Source text
Royal British Legion poppy

A volunteer makes poppies at the Royal British Legion Poppy Factory in London, where over 30 million poppies are made by a small team each year


A poppy on a bus in Southampton, England (November 2008)

The poppy is also worn on Memorial Day, celebrated on July 1 each year in Newfoundland and Labrador.

United Kingdom
In the United Kingdom, remembrance poppies made of paper and plastic are sold by The Royal British Legion (RBL) and Haig Fund. These are charities providing financial, social, political and emotional support to those who have served or who are currently serving in the British Armed Forces, and their dependants. They are sold on the streets by volunteers in the weeks before Remembrance Day.
In England, Wales, and Northern Ireland, the poppies have two red petals, a green paper leaf and are mounted on a green plastic stem. According to the RBL, "The red poppy is our registered mark and its only lawful use is to raise funds for the Poppy Appeal".[9] In Scotland, the poppies are curled and have four petals with no leaf and are sold by Earl Haig Fund Scotland. The yearly selling of poppies is a major source of income for the RBL in the UK. The poppy has no fixed price; it is sold for a donation or the price may be suggested by the seller. The black plastic center of the poppy was marked "Haig Fund" until 1994 but is now marked "Poppy Appeal".[10] A team of about 50 people—most of them disabled former British military personnel—work all year round to make millions of poppies at the Poppy Factory in Richmond.

What you are asked to do
Transcribe the Royal British Legion poppy passage word for word, starting at "A volunteer makes" and stopping after "England (November 2008)".

Exercise data

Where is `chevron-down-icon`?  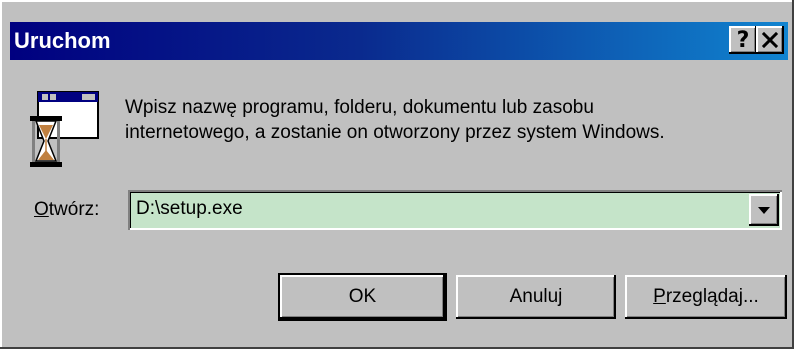 chevron-down-icon is located at coordinates (764, 210).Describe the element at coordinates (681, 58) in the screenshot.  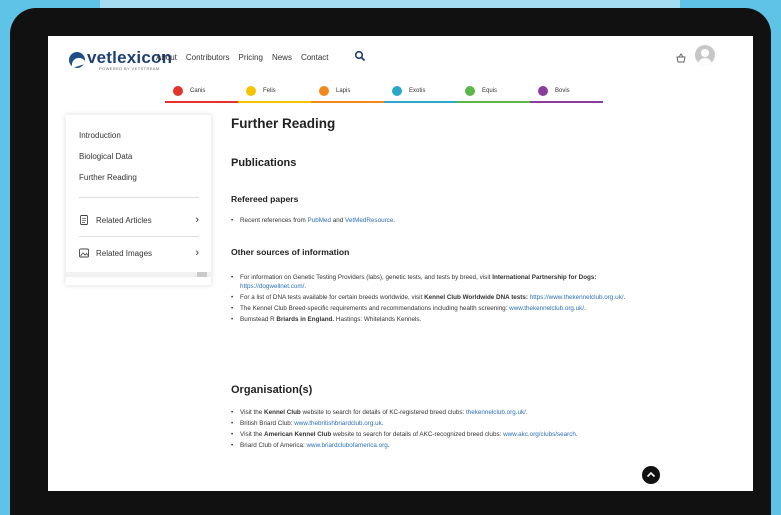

Your response
A volunteer makes poppies at the Royal British Legion Poppy Factory in London, where over 30 million poppies are made by a small team each year


A poppy on a bus in Southampton, England (November 2008)